Angezeigt, verklagt, angefeindet. In den 60ern und 70ern machte sich Valie Export (geboren 1940) für Feminismus stark und bei der Polizei und dem Establishment unbeliebt. 1971 stand sie mit ihrem damaligen Partner Peter Weibel wegen Pornographie und Verstoß gegen das Schmutz- und Schundgesetz vor dem Wiener Jugendgericht.
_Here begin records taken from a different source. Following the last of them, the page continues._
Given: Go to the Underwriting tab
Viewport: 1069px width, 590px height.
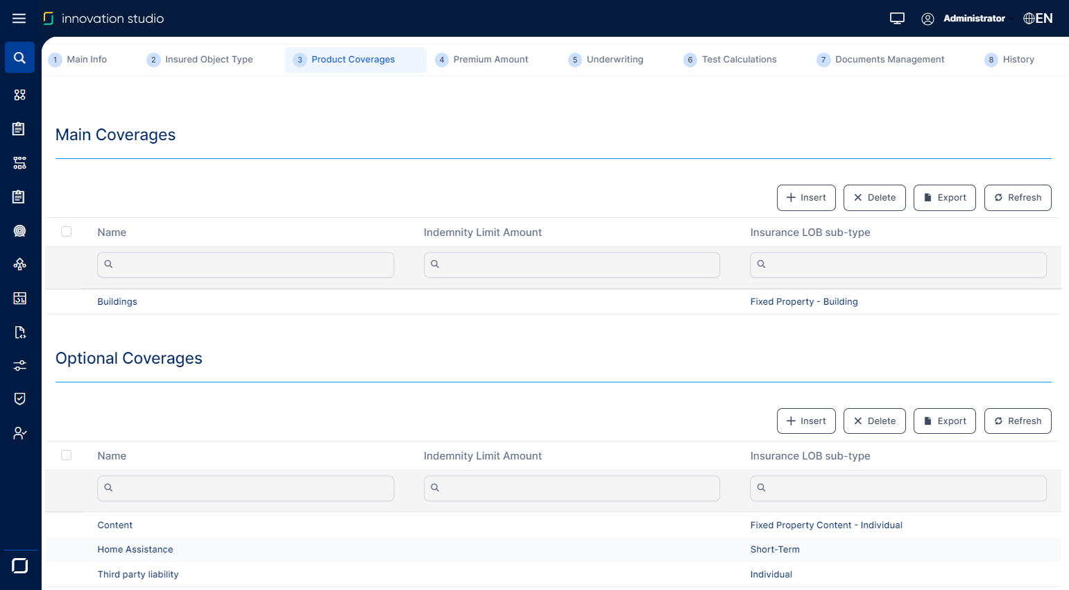Looking at the screenshot, I should pos(614,60).
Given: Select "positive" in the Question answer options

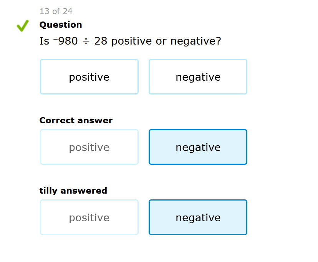Looking at the screenshot, I should pos(89,77).
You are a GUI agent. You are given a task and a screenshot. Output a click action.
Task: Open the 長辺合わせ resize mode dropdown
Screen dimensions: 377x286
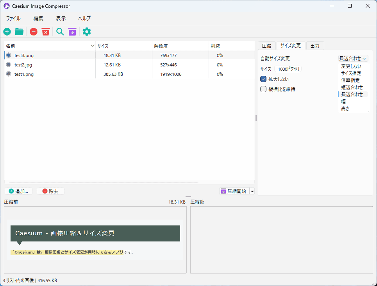point(353,58)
Ihre aktionistischen Performances lösten Saalschlachten aus, "ihre" Version der "Smart Export"-Zigaretten ist legendär (alle: siehe Fotoshow oben).
Ihr "Tapp- und Tastkino", bei dem sie Passanten durch einen Pappkarton hindurch ihre Brüste berühren ließ, schockierte die bürgerliche Welt. Genau dieser "filmisch und fotografisch
dokumentierte Skandal" ist es auch, den die Jury der Roswitha Haftmann-Stiftung extra erwähnt. Er gehört "zum Gründungsmythos des sogenannten Aktionismus" und wirkt bis heute nach.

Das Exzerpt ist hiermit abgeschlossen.